Gold has once again stolen the spotlight this week. After breaking cleanly through resistance and printing a new all-time high at $3,674, the market is catching its breath near $3,640 for now.

The move has been powered by a cocktail of Fed cut bets, political instability in Europe and Asia, and persistent geopolitical risks in the Middle East. But at these levels, traders are starting to weigh momentum against exhaustion.

Here’s what you need to know:

1. Fundamentals Keep the Floor Under Gold

Markets are still leaning into the idea that the Fed will cut rates this month, a narrative reinforced by weaker U.S. employment data. Add to that a political crisis in France and Japan, plus fresh conflict headlines out of the Middle East, and gold’s safe-haven demand remains strong. In short, the backdrop is tailor-made for buyers.

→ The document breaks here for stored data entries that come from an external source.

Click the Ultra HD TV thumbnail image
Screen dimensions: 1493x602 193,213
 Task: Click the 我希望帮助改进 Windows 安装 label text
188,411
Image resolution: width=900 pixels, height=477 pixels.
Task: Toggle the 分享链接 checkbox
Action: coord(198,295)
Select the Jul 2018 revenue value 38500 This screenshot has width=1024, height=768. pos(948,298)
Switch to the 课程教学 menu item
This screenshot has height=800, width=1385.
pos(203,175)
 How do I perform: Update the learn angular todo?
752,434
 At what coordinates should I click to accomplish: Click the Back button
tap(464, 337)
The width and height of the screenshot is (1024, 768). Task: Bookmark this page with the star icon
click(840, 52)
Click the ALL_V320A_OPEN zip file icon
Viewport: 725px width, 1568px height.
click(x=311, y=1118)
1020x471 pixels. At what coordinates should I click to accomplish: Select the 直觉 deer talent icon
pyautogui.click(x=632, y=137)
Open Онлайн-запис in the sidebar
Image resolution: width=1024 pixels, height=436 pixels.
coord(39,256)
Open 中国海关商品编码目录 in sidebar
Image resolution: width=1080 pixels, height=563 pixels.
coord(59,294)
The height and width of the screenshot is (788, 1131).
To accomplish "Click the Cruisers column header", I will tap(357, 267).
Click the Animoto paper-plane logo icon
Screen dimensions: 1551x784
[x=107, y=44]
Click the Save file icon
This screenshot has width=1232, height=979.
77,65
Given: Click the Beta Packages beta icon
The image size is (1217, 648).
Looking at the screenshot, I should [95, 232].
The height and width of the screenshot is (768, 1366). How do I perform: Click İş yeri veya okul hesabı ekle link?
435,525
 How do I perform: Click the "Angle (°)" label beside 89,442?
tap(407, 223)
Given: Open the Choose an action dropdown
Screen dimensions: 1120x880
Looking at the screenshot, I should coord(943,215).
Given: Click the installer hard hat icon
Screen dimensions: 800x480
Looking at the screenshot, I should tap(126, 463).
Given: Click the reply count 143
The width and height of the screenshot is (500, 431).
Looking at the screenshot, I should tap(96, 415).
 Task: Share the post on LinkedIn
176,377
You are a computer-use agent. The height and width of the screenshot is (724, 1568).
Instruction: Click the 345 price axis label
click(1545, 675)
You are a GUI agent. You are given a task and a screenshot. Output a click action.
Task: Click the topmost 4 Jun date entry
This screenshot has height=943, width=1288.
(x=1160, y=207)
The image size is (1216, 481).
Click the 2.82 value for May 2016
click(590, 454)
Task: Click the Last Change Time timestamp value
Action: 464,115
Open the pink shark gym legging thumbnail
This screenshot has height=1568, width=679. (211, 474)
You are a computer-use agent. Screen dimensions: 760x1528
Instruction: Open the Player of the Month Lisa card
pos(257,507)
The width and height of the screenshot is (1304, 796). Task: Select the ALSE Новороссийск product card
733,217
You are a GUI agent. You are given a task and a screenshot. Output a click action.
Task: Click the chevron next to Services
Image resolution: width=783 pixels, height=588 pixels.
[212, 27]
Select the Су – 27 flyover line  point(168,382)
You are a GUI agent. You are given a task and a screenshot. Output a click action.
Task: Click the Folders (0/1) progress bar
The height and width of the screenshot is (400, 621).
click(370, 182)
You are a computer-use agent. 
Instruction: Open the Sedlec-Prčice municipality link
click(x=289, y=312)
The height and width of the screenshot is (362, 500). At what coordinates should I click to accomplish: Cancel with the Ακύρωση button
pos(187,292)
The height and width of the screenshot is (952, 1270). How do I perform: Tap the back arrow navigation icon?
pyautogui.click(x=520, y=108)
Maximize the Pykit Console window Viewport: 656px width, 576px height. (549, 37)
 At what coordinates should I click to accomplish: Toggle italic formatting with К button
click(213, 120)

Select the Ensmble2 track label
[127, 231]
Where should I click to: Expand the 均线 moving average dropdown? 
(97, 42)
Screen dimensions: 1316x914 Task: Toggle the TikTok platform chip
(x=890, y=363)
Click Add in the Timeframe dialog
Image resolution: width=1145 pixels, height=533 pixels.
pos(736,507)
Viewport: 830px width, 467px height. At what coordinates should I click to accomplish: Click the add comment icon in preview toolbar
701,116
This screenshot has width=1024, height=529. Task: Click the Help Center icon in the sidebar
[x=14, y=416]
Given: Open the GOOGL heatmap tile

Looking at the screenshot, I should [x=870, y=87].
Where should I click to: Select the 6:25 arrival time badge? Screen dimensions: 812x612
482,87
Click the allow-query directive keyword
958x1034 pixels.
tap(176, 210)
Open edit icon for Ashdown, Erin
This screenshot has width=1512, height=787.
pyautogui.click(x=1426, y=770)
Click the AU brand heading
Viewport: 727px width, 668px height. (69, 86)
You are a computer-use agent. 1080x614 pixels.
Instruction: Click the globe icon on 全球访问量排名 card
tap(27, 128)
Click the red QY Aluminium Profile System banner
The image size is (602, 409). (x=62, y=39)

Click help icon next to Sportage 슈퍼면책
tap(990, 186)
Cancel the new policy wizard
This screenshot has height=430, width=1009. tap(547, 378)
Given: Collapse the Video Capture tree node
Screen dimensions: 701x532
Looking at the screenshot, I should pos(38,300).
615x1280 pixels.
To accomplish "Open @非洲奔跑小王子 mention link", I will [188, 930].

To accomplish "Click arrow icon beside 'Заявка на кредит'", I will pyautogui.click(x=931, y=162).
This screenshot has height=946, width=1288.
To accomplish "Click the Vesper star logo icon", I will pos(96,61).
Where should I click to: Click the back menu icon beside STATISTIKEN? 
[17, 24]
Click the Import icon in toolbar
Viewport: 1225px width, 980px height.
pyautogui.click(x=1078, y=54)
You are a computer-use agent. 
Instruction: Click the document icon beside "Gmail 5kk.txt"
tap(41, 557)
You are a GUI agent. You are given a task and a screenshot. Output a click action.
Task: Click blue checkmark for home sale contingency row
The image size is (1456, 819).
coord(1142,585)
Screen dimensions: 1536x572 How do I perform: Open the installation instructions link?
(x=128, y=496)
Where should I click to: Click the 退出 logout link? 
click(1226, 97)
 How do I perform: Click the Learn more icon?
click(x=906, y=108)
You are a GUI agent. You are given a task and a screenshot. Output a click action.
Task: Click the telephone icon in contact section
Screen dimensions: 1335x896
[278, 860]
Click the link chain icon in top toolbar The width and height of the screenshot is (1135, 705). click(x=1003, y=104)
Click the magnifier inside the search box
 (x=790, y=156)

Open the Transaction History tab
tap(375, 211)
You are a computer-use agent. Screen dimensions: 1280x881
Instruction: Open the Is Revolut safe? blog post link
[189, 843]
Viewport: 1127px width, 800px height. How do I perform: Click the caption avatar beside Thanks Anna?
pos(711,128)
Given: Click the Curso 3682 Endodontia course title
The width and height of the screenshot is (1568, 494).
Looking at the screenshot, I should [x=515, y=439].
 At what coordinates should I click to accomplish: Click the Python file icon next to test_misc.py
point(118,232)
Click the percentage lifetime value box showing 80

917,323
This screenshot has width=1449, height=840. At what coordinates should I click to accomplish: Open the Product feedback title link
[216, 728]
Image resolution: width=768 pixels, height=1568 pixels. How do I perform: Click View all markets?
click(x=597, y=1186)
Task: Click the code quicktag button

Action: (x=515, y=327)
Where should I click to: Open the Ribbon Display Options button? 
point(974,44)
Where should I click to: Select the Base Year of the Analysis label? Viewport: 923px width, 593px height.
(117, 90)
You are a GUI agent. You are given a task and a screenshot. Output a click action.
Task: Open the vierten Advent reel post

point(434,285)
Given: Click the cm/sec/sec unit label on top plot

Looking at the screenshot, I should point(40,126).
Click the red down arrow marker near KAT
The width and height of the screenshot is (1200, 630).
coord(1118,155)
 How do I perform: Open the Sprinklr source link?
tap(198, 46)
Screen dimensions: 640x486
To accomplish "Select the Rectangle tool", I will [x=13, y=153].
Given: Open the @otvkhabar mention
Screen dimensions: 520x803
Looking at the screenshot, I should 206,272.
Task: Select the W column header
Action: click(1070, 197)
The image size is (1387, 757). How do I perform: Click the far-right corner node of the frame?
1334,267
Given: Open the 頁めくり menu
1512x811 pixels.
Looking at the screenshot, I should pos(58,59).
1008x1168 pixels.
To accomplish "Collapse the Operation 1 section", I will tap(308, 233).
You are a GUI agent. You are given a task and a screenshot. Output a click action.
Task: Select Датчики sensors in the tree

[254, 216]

2. Technicals Breakdown for Gold

Gold’s run has been impressive, but I can’t ignore how stretched it feels right now. Price is sitting far above the moving averages, leaving the 100- and 200-day averages in the dust. That kind of distance tells me momentum is still in control, but also that chasing here carries risk.

The RSI grinding near overbought reminds me of past breakouts where the trend stayed strong longer than expected. I’ve been burned before assuming overbought means reversal, more often, it just means the trend is hot.

For me, the technicals say we’re still in a bullish structure, but I need to respect the possibility of pullbacks into the $3,600–$3,620 zone before the next leg up.

3. Key Levels in Play

Price action is hovering near $3,642, with immediate support now layered at $3,638, $3,626, and deeper at $3,608. On the upside, the psychological $3,650 cap is within reach, followed by $3,674 (the all-time high) and then $3,690 to $3,700 if momentum continues. As long as the $3,600 zone holds, bulls have the advantage.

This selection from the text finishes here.